I agree. Drawing in a sketchbook provides an immediate, and satisfying, medium for recording the world, and for experimenting with new pictorial ideas. For me, I like to draw people in railroad stations, cafes and in parks; I like to imagine people I have never met and to animate their faces with lively or deadpan expressions; I also like to use my sketchbook to invent places that have never existed, but which might make good subjects for a more finished drawing or painting.
My sketch, featured on the cover of Drawing magazine, Summer 2016, with an article about my sketchbook drawing practice inside.
Yes, my sketchbook is analog, not digital. I like to draw on smooth paper with a gold-tipped fountain pen (Mont Blanc) that responds to the pressure of my fingers, and to smear the ink with a small wet brush to quickly establish volume and gradations.
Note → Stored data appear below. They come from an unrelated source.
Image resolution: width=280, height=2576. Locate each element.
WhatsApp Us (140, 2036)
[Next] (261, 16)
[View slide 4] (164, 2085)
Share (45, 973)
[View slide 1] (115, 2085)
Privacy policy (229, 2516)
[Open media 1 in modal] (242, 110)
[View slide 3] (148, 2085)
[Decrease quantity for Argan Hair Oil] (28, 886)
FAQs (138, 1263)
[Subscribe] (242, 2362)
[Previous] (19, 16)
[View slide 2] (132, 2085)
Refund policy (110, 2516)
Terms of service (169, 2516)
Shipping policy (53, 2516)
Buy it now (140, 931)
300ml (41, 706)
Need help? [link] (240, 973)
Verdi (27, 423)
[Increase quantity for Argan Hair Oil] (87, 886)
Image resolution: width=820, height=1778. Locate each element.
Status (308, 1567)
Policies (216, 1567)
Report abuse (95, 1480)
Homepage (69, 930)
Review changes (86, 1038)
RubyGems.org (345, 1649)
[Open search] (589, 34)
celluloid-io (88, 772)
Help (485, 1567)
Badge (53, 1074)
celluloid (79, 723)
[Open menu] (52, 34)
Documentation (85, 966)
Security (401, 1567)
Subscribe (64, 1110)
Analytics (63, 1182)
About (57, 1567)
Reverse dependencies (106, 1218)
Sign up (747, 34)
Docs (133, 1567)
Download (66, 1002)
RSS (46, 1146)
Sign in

I have nothing against digital sketching but, at the moment, pressure-sensitive tablets with integral CPUs aren’t cheap enough, or small enough, for me to get started. I’m ready to jump when the marketplace changes.
Digital technology, of course, permits an artist to endlessly press “undo” to reverse an unwanted effect, and to continue working until a desired outcome is achieved. Analog sketchbooks, on the other hand, can contain lots of loose ends, mistakes, and false starts. But there’s also a value in failure, and having a private venue for experimentation and what-the-hell. At times, I’ve been surprised to get ideas from what I had thought was a wreck of a sketch, noticing some unique visual detail that comes through that didn’t survive in more finished, careful work.